The next round of public meetings

Light rail planning kicks in high gear on Feb. 27 with the first public meeting for Phase II of the Alternatives Analysis. The meeting details are:

5-8 p.m.
Wed., Feb. 27
Mohart Community Center
3200 Wayne [map]
Kansas City, Missouri

The scoping booklet is here, but we've pulled some of the most important details that will be hammered out in the coming months, mostly having to do with routing specifics:

1. Northern Terminus - The project team will evaluate a northern terminus in the vicinity of Vivion Road or possibly further to the west and/or north.

2. North Kansas City - Several alignment alternatives will be considered in North Kansas City, located north of the Missouri River; including Burlington between a new Missouri River crossing and the north terminus, and Swift between the River and the north terminus.

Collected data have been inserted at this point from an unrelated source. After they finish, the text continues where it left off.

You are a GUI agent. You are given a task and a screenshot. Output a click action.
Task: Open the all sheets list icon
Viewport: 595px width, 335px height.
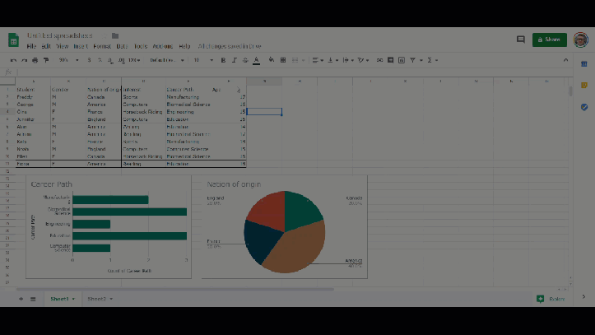(x=33, y=299)
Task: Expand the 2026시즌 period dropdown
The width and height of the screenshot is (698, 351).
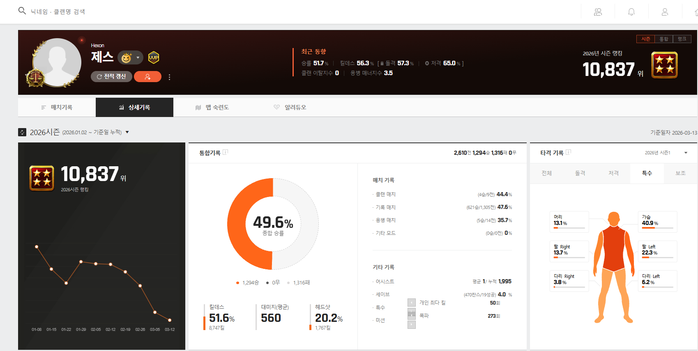Action: coord(127,132)
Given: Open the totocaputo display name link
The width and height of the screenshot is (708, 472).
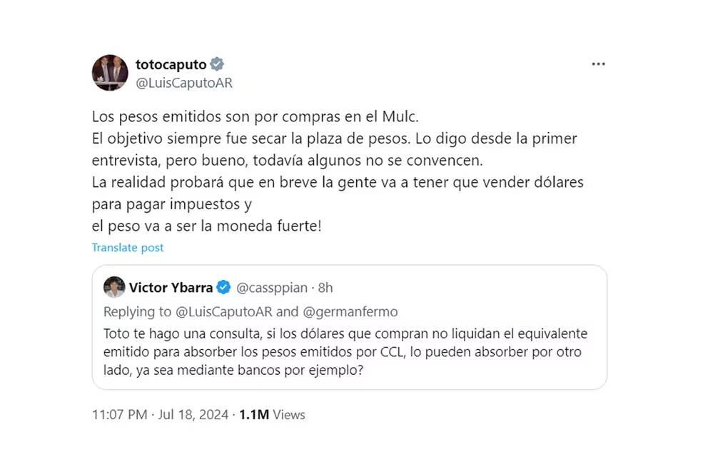Looking at the screenshot, I should pyautogui.click(x=171, y=64).
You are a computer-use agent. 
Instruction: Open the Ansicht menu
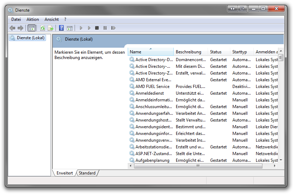click(x=52, y=19)
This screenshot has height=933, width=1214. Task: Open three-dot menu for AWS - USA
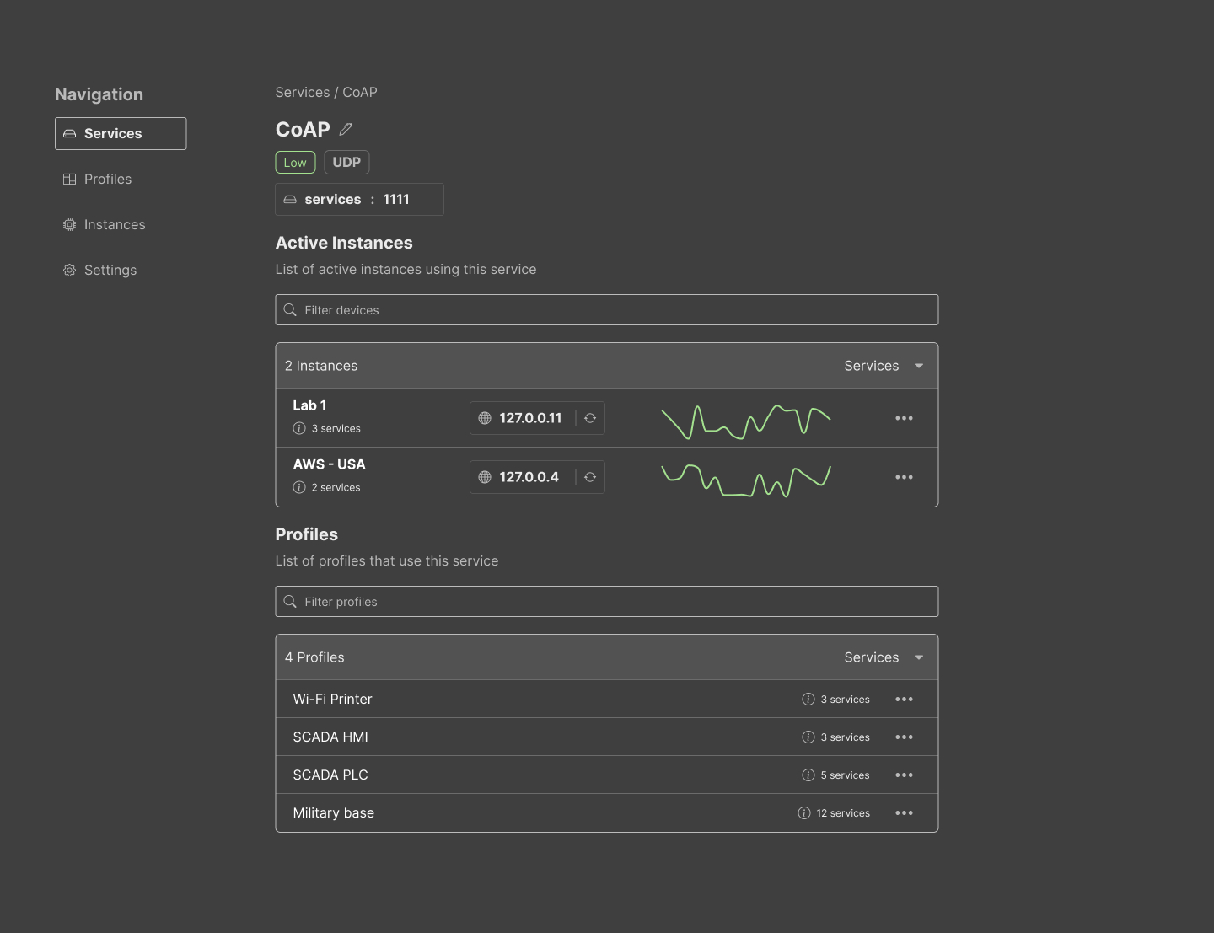(904, 477)
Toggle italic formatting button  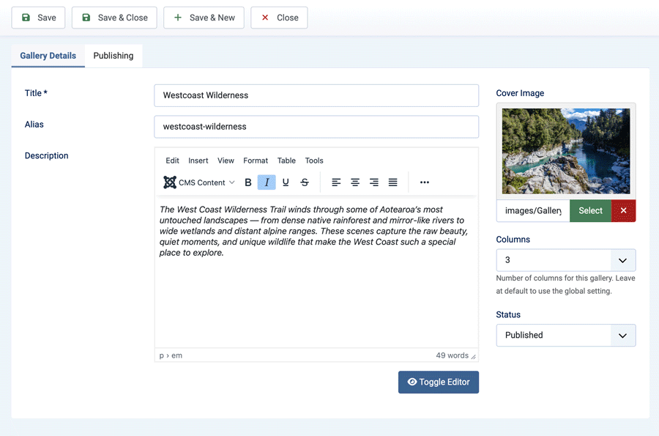pyautogui.click(x=267, y=182)
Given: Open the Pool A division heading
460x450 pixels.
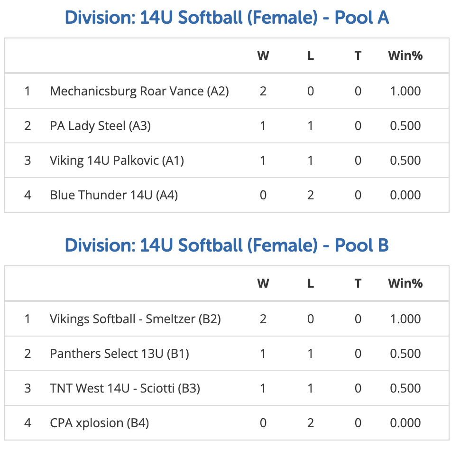Looking at the screenshot, I should [x=227, y=18].
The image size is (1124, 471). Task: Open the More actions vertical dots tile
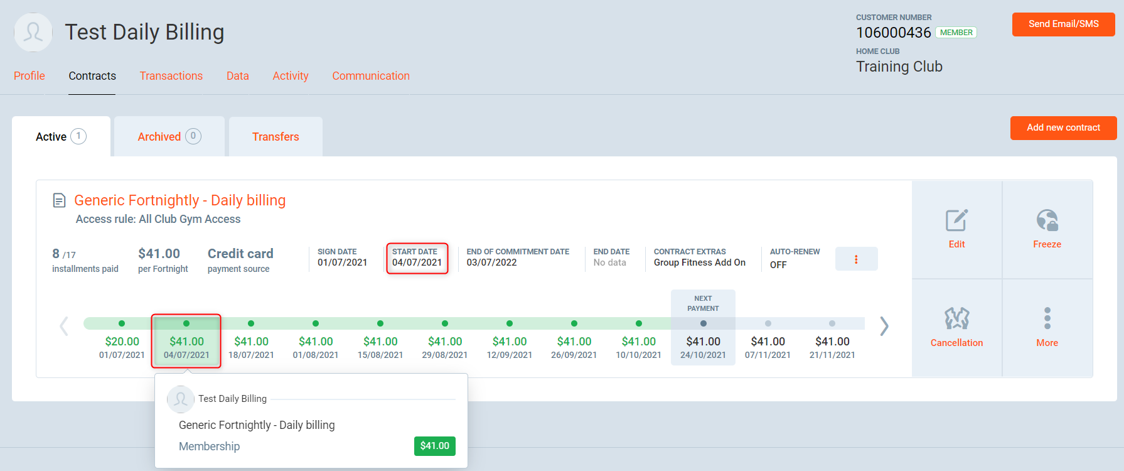pos(1047,319)
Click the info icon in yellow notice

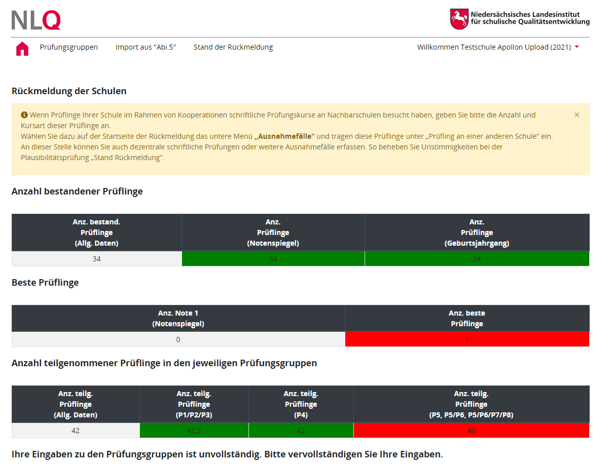[24, 115]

3. River crossing - The project team will evaluate the potential to add fixed guideway transit to the existing Heart of America Bridge over the Missouri River, or build a new adjacent transit structure.

4. CBD-Crown Center - Between the Central Business District and Crown Center, the project team will evaluate the feasibility of using either Grand Avenue or the Walnut Street/Main Street pair for a north-south alignment.

5. Midtown - Main Street will be evaluated as the north-south alignment under consideration between Crown Center and the Country Club Plaza.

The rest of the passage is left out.